The NBA All-Star Game will take place on February 19. And no one will know the star lists until that night. Not even the players themselves.
The team captains – likely LeBron James of the Los Angeles Lakers and Giannis Antetokounmpo of Milwaukee or Kevin Durant of Brooklyn – will make their picks in a live televised pre-game segment shortly before the start of the game in Salt Lake City.
The NBA and the National Basketball Players Association announced the format change Tuesday night.
This will be the sixth time the league has used the format in which captains choose their teams, but in each of the first five cases the rosters were selected days before the game.
The captains and starters will be announced Thursday.
James was captain in each of the first five years and, based on voting results released by the league late last week, it’s virtually certain he will be one again this year. The main vote collector in the Eastern and Western Conferences wins the right to be captain.
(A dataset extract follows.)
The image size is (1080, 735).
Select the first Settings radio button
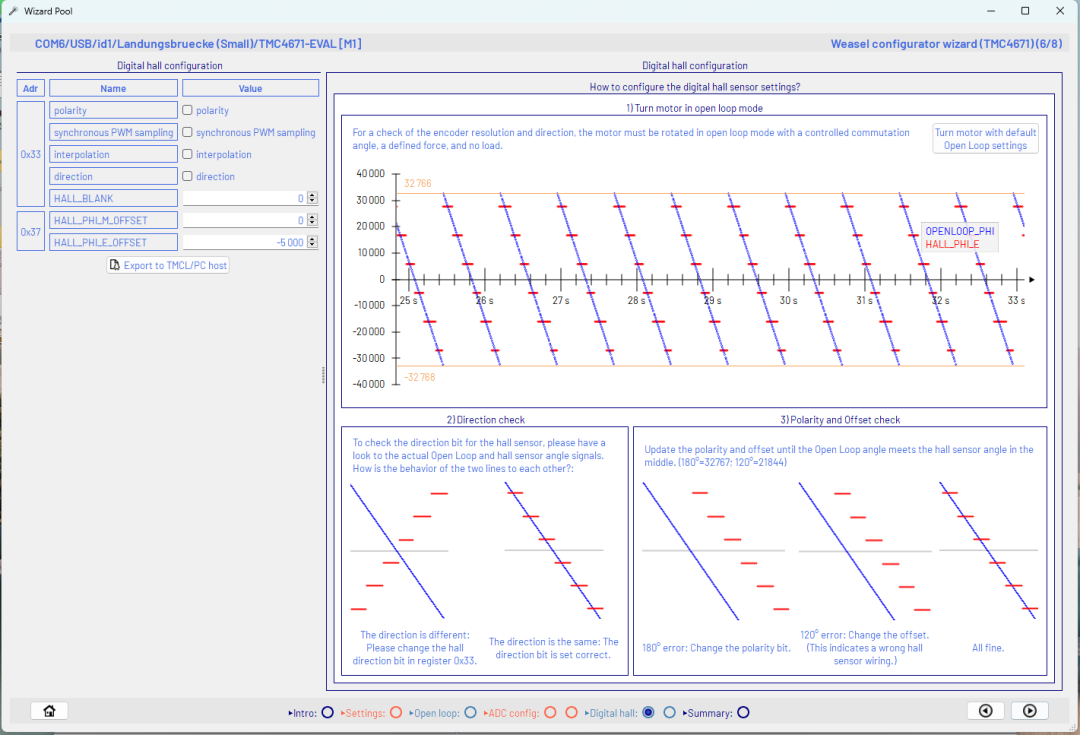(396, 712)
Durant was the early leader among Eastern players, then fell slightly behind Antetokounmpo in the last poll. He is still expected to be selected as a starter, and it won’t be known until Thursday whether he has reclaimed the voting lead in the East in the final days.
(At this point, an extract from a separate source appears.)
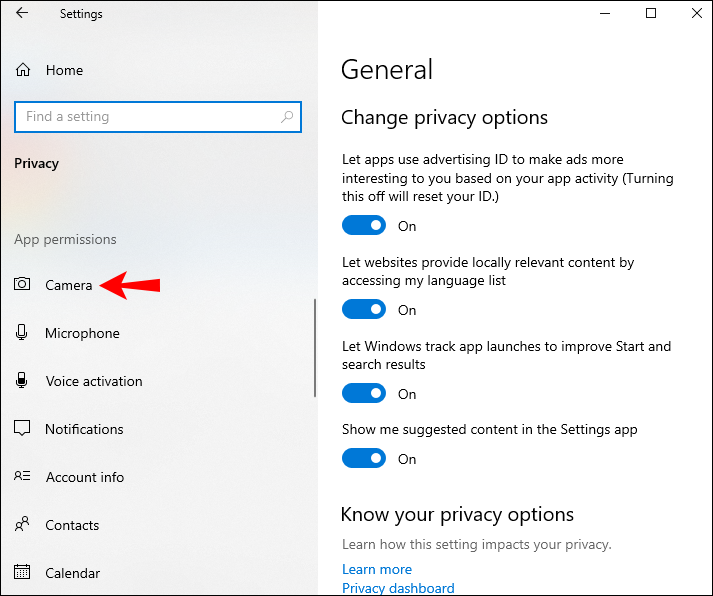Click the Notifications icon

pos(22,429)
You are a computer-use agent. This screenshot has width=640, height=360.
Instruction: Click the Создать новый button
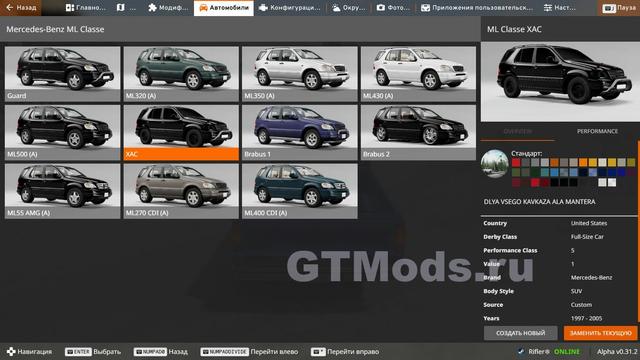point(520,333)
Ballots to decide the starters were due Saturday.
“I want to play,” Durant told reporters in New York on Tuesday. “I want to be part of all these events.”
James’ teams are 5-0 at the All-Star Games when he is captain.
Durant has captained as the Eastern vote leader in each of the last two games. Antetokounmpo was in the previous two games, 2019 and 2020.
The top three frontcourt players and top two guards from each conference will be chosen as starters, with each conference’s top voters serving as captains and choosing their teams.
Fan votes count for 50% of rookie votes, a media vote counts for 25%, and ballots submitted by NBA players count for the remaining 25%.
The reserves — chosen by NBA coaches, seven players from each conference — will be revealed Feb. 2.